## WHAT IS REQUIRED
Only a slice of the listing below is wanted. Retype the lines from the one containing "Task: Click the 65.0000 price axis label" through the one containing "Given: Expand the", exactly, both ends included.

::::::

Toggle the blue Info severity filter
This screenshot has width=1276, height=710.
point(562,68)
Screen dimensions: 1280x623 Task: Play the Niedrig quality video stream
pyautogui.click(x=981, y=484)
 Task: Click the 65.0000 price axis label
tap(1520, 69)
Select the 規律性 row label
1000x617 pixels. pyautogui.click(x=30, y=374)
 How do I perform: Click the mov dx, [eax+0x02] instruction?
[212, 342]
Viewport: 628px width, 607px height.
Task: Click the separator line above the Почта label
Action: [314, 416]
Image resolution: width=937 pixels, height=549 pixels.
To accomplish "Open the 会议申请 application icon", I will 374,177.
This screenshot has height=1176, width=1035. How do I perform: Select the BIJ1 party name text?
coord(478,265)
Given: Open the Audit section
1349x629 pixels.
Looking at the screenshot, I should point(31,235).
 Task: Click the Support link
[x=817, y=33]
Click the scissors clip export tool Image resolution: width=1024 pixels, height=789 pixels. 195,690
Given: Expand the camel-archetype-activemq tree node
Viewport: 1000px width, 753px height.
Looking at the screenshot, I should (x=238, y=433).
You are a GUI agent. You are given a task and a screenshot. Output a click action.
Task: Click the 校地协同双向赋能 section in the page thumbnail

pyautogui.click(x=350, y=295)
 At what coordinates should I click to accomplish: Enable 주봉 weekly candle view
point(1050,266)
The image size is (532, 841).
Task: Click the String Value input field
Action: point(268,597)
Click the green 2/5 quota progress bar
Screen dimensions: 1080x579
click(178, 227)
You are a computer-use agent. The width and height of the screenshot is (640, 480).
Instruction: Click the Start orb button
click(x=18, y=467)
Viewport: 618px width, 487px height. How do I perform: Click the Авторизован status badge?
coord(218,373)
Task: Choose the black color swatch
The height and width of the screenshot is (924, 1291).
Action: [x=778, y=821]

::::::

## SOLVED EXERCISE
 Task: Click the 65.0000 price axis label
tap(1520, 69)
Select the 規律性 row label
1000x617 pixels. pyautogui.click(x=30, y=374)
 How do I perform: Click the mov dx, [eax+0x02] instruction?
[212, 342]
Viewport: 628px width, 607px height.
Task: Click the separator line above the Почта label
Action: [314, 416]
Image resolution: width=937 pixels, height=549 pixels.
To accomplish "Open the 会议申请 application icon", I will 374,177.
This screenshot has height=1176, width=1035. How do I perform: Select the BIJ1 party name text?
coord(478,265)
Given: Open the Audit section
1349x629 pixels.
Looking at the screenshot, I should point(31,235).
 Task: Click the Support link
[x=817, y=33]
Click the scissors clip export tool Image resolution: width=1024 pixels, height=789 pixels. 195,690
Given: Expand the camel-archetype-activemq tree node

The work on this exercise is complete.